**How to complete this task**
Each record below needs to be set down again exactly.

**Records shown**
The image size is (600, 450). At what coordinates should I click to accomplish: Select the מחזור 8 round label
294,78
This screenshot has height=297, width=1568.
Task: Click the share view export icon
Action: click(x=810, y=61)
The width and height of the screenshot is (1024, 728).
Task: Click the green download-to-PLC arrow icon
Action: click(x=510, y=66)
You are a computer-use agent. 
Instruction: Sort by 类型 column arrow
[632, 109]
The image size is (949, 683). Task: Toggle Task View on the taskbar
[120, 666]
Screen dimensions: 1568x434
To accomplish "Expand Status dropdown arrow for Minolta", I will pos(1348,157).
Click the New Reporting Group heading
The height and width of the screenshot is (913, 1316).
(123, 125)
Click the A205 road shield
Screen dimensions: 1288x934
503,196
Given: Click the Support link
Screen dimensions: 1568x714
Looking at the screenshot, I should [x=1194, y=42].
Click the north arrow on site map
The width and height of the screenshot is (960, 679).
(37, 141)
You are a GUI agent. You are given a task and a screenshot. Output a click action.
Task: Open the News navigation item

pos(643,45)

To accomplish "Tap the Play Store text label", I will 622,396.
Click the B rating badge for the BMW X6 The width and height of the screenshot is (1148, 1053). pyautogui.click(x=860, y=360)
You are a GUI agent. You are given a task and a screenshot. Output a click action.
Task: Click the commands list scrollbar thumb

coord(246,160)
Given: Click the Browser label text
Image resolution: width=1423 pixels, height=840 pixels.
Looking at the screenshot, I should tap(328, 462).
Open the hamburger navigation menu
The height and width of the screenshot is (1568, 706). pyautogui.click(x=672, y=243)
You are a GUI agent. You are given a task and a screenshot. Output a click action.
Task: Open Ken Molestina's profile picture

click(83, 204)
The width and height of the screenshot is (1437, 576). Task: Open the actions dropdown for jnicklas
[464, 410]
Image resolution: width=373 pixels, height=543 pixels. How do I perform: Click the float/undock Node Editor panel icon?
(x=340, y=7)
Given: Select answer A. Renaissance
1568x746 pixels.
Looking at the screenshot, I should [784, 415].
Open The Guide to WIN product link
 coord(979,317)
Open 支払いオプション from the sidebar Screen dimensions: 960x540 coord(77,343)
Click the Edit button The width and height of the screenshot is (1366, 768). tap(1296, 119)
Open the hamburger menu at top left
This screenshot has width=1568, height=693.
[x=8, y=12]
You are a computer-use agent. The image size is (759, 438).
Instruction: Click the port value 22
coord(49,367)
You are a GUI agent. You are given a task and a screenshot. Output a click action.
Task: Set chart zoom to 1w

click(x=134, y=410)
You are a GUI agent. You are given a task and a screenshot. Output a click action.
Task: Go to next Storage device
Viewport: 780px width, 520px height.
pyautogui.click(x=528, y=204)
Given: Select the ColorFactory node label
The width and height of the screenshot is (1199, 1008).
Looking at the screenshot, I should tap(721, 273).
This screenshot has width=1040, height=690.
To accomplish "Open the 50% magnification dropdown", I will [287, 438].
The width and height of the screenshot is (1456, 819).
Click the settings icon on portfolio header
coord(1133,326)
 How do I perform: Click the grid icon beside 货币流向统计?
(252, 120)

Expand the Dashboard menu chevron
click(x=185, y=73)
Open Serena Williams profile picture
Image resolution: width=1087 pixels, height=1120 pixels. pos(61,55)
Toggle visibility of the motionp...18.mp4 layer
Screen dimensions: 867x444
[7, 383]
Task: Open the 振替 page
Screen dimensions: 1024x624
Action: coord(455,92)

**Result for this exercise**
The image size is (600, 450). At what coordinates should I click to accomplish: Select the מחזור 8 round label
294,78
This screenshot has height=297, width=1568.
Task: Click the share view export icon
Action: click(x=810, y=61)
The width and height of the screenshot is (1024, 728).
Task: Click the green download-to-PLC arrow icon
Action: click(x=510, y=66)
You are a computer-use agent. 
Instruction: Sort by 类型 column arrow
[632, 109]
The image size is (949, 683). Task: Toggle Task View on the taskbar
[120, 666]
Screen dimensions: 1568x434
To accomplish "Expand Status dropdown arrow for Minolta", I will pos(1348,157).
Click the New Reporting Group heading
The height and width of the screenshot is (913, 1316).
(123, 125)
Click the A205 road shield
Screen dimensions: 1288x934
503,196
Given: Click the Support link
Screen dimensions: 1568x714
Looking at the screenshot, I should [x=1194, y=42].
Click the north arrow on site map
The width and height of the screenshot is (960, 679).
(37, 141)
You are a GUI agent. You are given a task and a screenshot. Output a click action.
Task: Open the News navigation item

pos(643,45)

To accomplish "Tap the Play Store text label", I will 622,396.
Click the B rating badge for the BMW X6 The width and height of the screenshot is (1148, 1053). pyautogui.click(x=860, y=360)
You are a GUI agent. You are given a task and a screenshot. Output a click action.
Task: Click the commands list scrollbar thumb

coord(246,160)
Given: Click the Browser label text
Image resolution: width=1423 pixels, height=840 pixels.
Looking at the screenshot, I should tap(328, 462).
Open the hamburger navigation menu
The height and width of the screenshot is (1568, 706). pyautogui.click(x=672, y=243)
You are a GUI agent. You are given a task and a screenshot. Output a click action.
Task: Open Ken Molestina's profile picture

click(83, 204)
The width and height of the screenshot is (1437, 576). Task: Open the actions dropdown for jnicklas
[464, 410]
Image resolution: width=373 pixels, height=543 pixels. How do I perform: Click the float/undock Node Editor panel icon?
(x=340, y=7)
Given: Select answer A. Renaissance
1568x746 pixels.
Looking at the screenshot, I should [784, 415].
Open The Guide to WIN product link
 coord(979,317)
Open 支払いオプション from the sidebar Screen dimensions: 960x540 coord(77,343)
Click the Edit button The width and height of the screenshot is (1366, 768). tap(1296, 119)
Open the hamburger menu at top left
This screenshot has width=1568, height=693.
[x=8, y=12]
You are a computer-use agent. The image size is (759, 438).
Instruction: Click the port value 22
coord(49,367)
You are a GUI agent. You are given a task and a screenshot. Output a click action.
Task: Set chart zoom to 1w

click(x=134, y=410)
You are a GUI agent. You are given a task and a screenshot. Output a click action.
Task: Go to next Storage device
Viewport: 780px width, 520px height.
pyautogui.click(x=528, y=204)
Given: Select the ColorFactory node label
The width and height of the screenshot is (1199, 1008).
Looking at the screenshot, I should tap(721, 273).
This screenshot has width=1040, height=690.
To accomplish "Open the 50% magnification dropdown", I will [287, 438].
The width and height of the screenshot is (1456, 819).
Click the settings icon on portfolio header
coord(1133,326)
 How do I perform: Click the grid icon beside 货币流向统计?
(252, 120)

Expand the Dashboard menu chevron
click(x=185, y=73)
Open Serena Williams profile picture
Image resolution: width=1087 pixels, height=1120 pixels. pos(61,55)
Toggle visibility of the motionp...18.mp4 layer
Screen dimensions: 867x444
[7, 383]
Task: Open the 振替 page
Screen dimensions: 1024x624
Action: coord(455,92)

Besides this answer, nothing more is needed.